Syracuse is one of two remaining undefeated teams in the ACC.

NCAA Football: Virginia at Syracuse Gregory Fisher-USA TODAY Sports

Dino Babers was sitting on a warming seat after three straight losing seasons coming into 2022, and not much was expected to change for his program, as the Orange were picked to finish last in the Atlantic Division. But Babers—and perhaps more importantly, his quarterback—figured a few things out just in the nick of time.

Syracuse has a new offensive coordinator and quarterbacks coach, both of whom were casualties of the coaching change at UVA. Those additions have clearly helped Garrett Shrader, whose improvement as a passer this season has been dramatic. (And not merely the product of a forgiving early schedule.)

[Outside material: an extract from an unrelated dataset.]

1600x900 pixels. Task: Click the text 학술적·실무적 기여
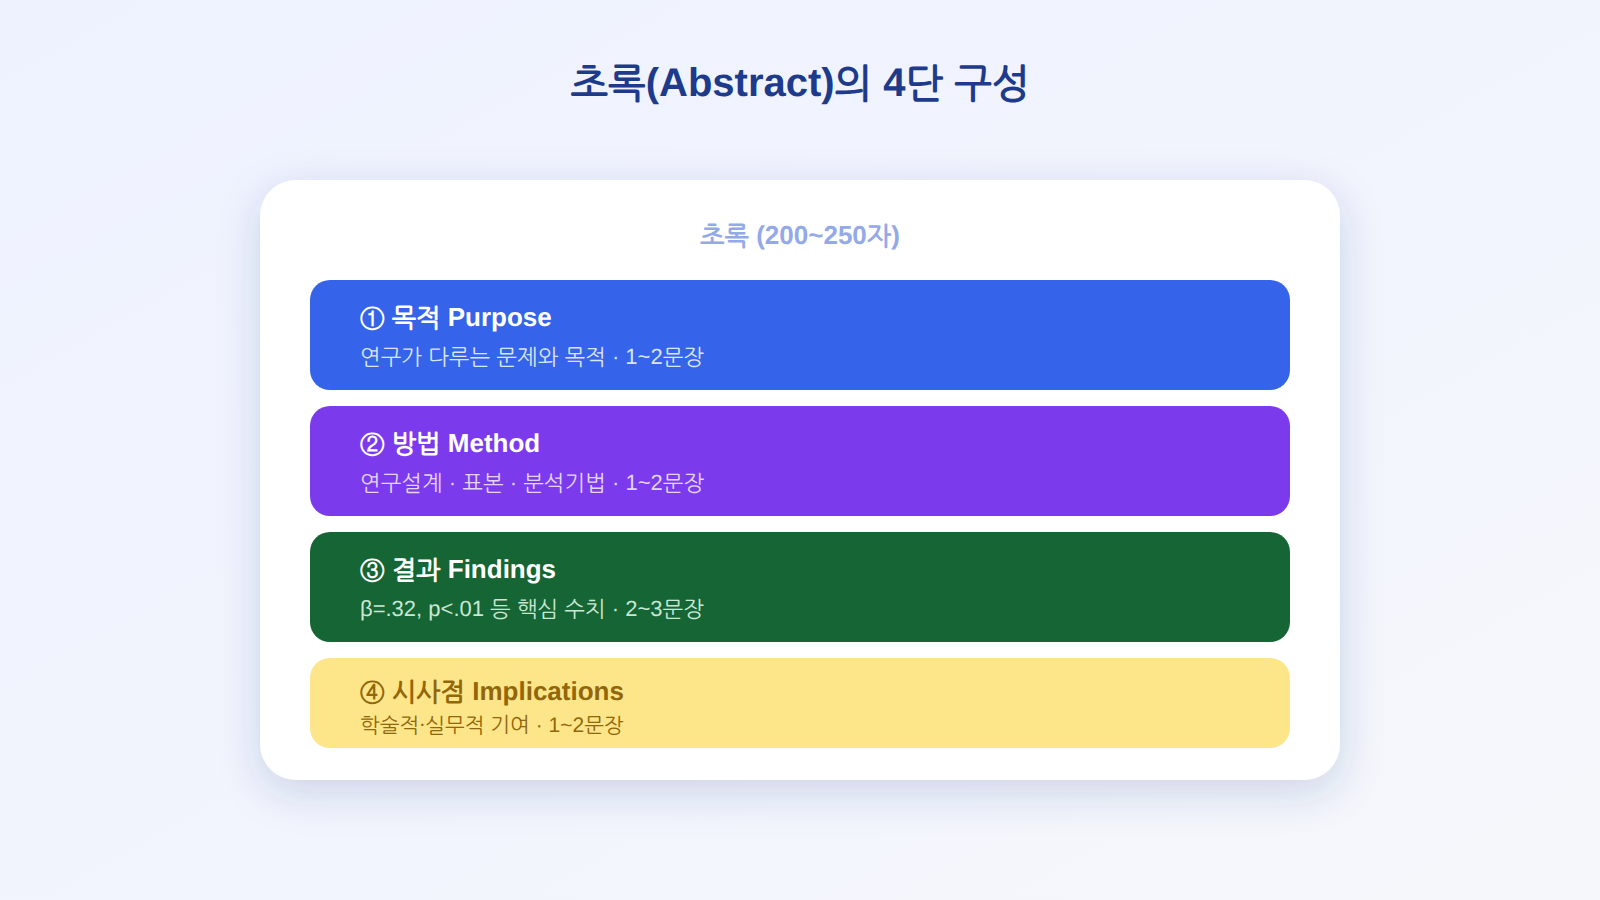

In league play last season, Shader completed barely 51% of his throws and averaged an abysmal 5.7 yards per attempt. In two ACC games this year, he’s at 69% and 8.8, respectively. He’s completed 66.4% of his attempts in four games against FBS opponents, and already has more touchdown passes (10) than he did in 2021 (9).

Obviously, it helps a lot when your passing game goes from awful to useful. And Syracuse still has all-conference running back Sean Tucker to rely on. Tucker ran for perhaps the quietest 1,500 yards in history last season, on account of the team’s visible struggles, and his workload has increased in 2022.

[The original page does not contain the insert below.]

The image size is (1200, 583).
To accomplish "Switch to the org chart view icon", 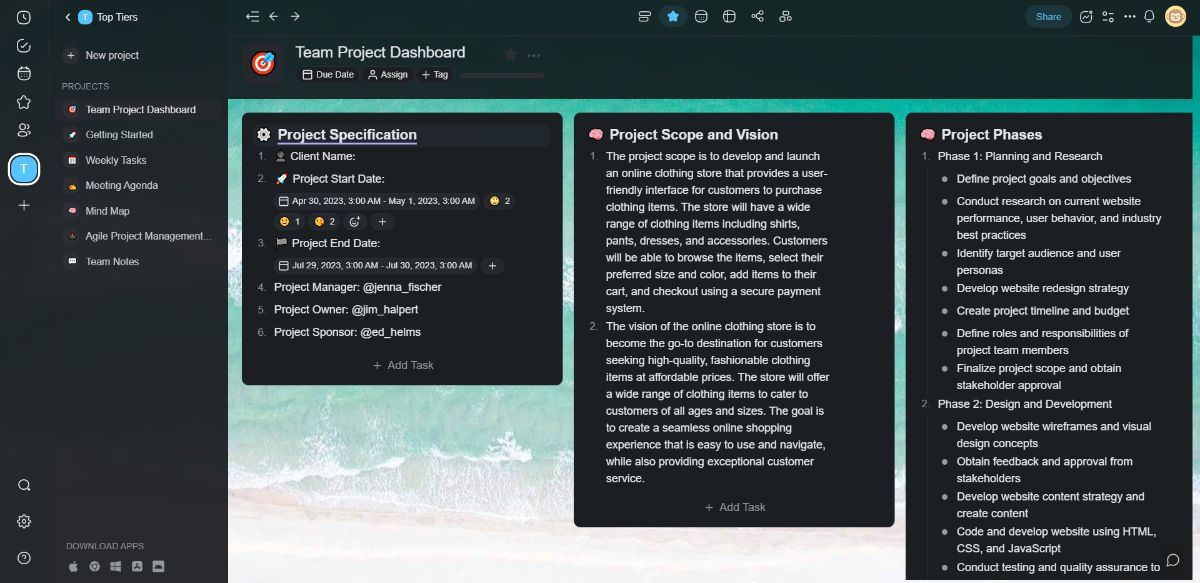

Tucker averages 22 carries per game and is essentially the only back who handles the ball. Only three guys have double-figure rushing attempts: Tucker, Shrader, and freshman running back LeQuint Allen, who is third on the team with ... 15.

Syracuse has gotten him more involved in the passing game as well: he has 19 receptions, which is second on the team, and puts him on pace to crush his reception total from last year (20). Pretty good idea, I’d say, to get the ball in his hands more frequently.

Shrader remains a solid threat with his legs as well, which is worrying for an NC State defense that has been leaky against mobile quarterbacks.

At receiver, Oronde Gadsden is in the midst of a breakout year and leads the team with 366 receiving yards and three touchdown grabs. At 6’5, he’s a big target who can create problems down the field. Four Syracuse players have double-digit receptions so far this season.

While the Syracuse offense has improved with a more diverse attack, its defense has proven as reliable as it was a year ago, limiting FBS opponents to 5.4 yards per play. There are a lot of young players on this side who have been productive, giving the Orange a chance to be pretty good here for a while.

The leader is linebacker Mikel Jones, who had 110 tackles a year ago and leads Syracuse with 35 this fall. He has 4.0 TFLs (including two sacks) and has forced a fumble.

Often you can look at turnovers as one reason for a team’s improvement, and Syracuse is a good example: the Orange managed only seven takeaways last season, and through five games in 2022 they already have nine. Syracuse was good at taking care of the ball in 2021, turning it over only 12 times, but nonetheless had to overcome a negative margin, which makes everything more difficult.

The Orange had a positive turnover margin in three games last year and this season have had a positive margin in four of five games. All four of their turnovers on the year came against Virginia. Syracuse’s defense also has two pick-sixes.

NC State is gonna have to be careful there, and probably have to find a way to win another low-scoring game. For all of Syracuse’s improvement, the Orange were still average against Purdue and UVA, putting up less than five yards per play. Purdue is the only top-25 defense Syracuse has faced, and that also happened to be Shrader’s worst game passing by a wide margin. The Pack’s defense is better, and hopefully can create similar results.

This is going to be a tough one, though. The environment will be more hostile than usual—the game is near a sell-out—and the Orange will come out flying after a bye week. It wouldn’t be the worst thing for State if this game gets bogged down early on. Gotta get through that feeling-out portion of the game without a calamity and just go from there.

You know, the usual big-game-on-the-road stuff. And this is a big game for sure.